So when the Felmers O. Chaney Correctional Center was opened in 2000, at 30th and Hadley streets, its mission to help soon-to-be-released inmates find work was thought to be one solution to a difficult problem. The facility would house only those inmates who would benefit most from comprehensive support services that would help them find jobs before they are released. The idea was that these work experiences would help inmates in their transition after incarceration and prevent newly released inmates from returning to a life of crime.

 

Now, almost nine years later, that original mission is in dispute. While the Department of Corrections (DOC) maintains that work-support programming is being offered to inmates at acceptable levels, the center’s community advisory board argues that services for inmates have diminished at the Chaney facility. The board also argues that the DOC has changed the designation of the facility from a pre-release center to a minimum-security prison, which reflects the diminished services and limited programming flexibility.

As a result of these changes, according to an April 2008 advisory board report, only 57 of 107 Chaney inmates were on full-time work release.

Making the Effort?

Gary Davis was the first superintendent of the Chaney Center and now serves on the community advisory board. He said that “there’s no magic wand” that will connect inmates to jobs, but the DOC and Chaney staff should at least demonstrate that efforts are being made to do so.

“If it’s impossible to [secure employment for inmates] because of the economic times we’re in right now, then the facility should be able to demonstrate at least its efforts in putting as many people in situations where they get interviewed and be considered for any and all employment, from the most menial labor to the jobs that would be considered more substantial,” Davis said. “You need to start developing those types of employment histories or community service experiences.”

John Dipko, spokesman for the DOC, said that appropriate work-support services are in place, even if jobs aren’t readily available. “We have increased the hours of community service performed by the Chaney inmates,” Dipko said.

As we went to press, the DOC and the executive committee of the Felmers O. Chaney Correctional Center Community Advisory Board were planning to meet in Madison. After negotiating over the agenda for the meeting, the DOC agreed to a more detailed agenda put forward by the advisory board, which included the mission of a pre-release center vs. a minimum-security prison; which inmates are eligible to stay at Chaney; public transportation for inmates; and inmate length of stay at Chaney.
○ ○ ○ ○ ○
_Exercises_
(a) Answer these questions using the article on the Chaney Correctional Center:
(i) In what year did the center open, and at which streets is it located?
(ii) According to the April 2008 advisory board report, how many of the 107 Chaney inmates were on full-time work release?
(iii) Who is named as the spokesman for the Department of Corrections?
(b) Carry on the article about the Chaney Correctional Center, starting after its final sentence.
The material that follows is not needed for anything asked here.

_Source material_
○ ○ ○ ○ ○
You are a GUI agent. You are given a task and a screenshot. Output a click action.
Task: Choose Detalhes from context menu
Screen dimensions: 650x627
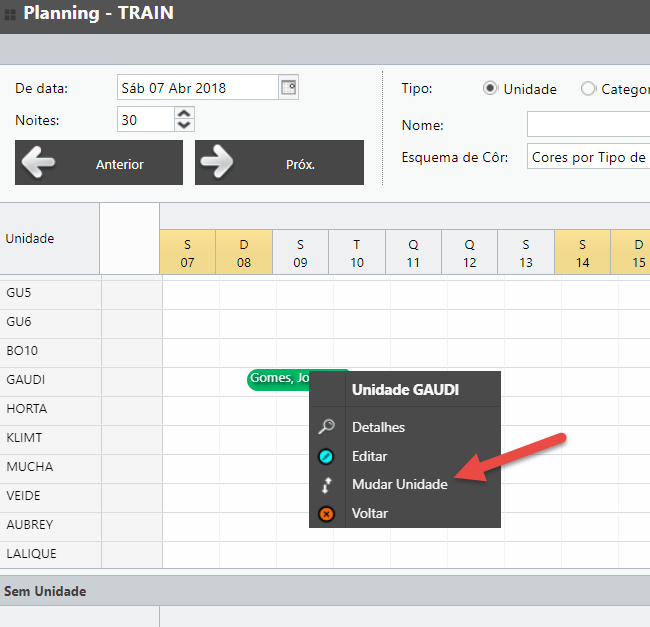pyautogui.click(x=378, y=427)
○ ○ ○ ○ ○
_Answers to the exercises_
(a)
(i) The center opened in 2000, at 30th and Hadley streets.
(ii) 57 of the 107 inmates were on full-time work release.
(iii) John Dipko.

(b)
Community advisory board chair R.L. McNeely said on Tuesday that he hoped the DOC would recognize “the collaborative spirit of the board” at the meeting and begin rebuilding a productive dialogue. “The board is taking our responsibility very seriously,” McNeely said.

Promises to the Community

The board’s criticism of the Chaney facility is especially stinging, because the board’s existence was essential to generating community support for the center. Named for former Urban League and local NAACP President Felmers O. Chaney, the facility was established as a state-of-the-art, forward-thinking pre-release facility that would help nonviolent offenders make a successful transition to independence upon release. It was the product of the merger of the Abode and St. John’s Correctional Center, and most inmates are from Milwaukee. To ensure the safety of the community, the inmates are carefully screened and assessed; no sexual offenders would be allowed to stay at the facility.

The DOC needed the community’s support to build the facility, so it promised nearby civic and neighborhood groups that a strong community advisory board would be involved in oversight of the facility.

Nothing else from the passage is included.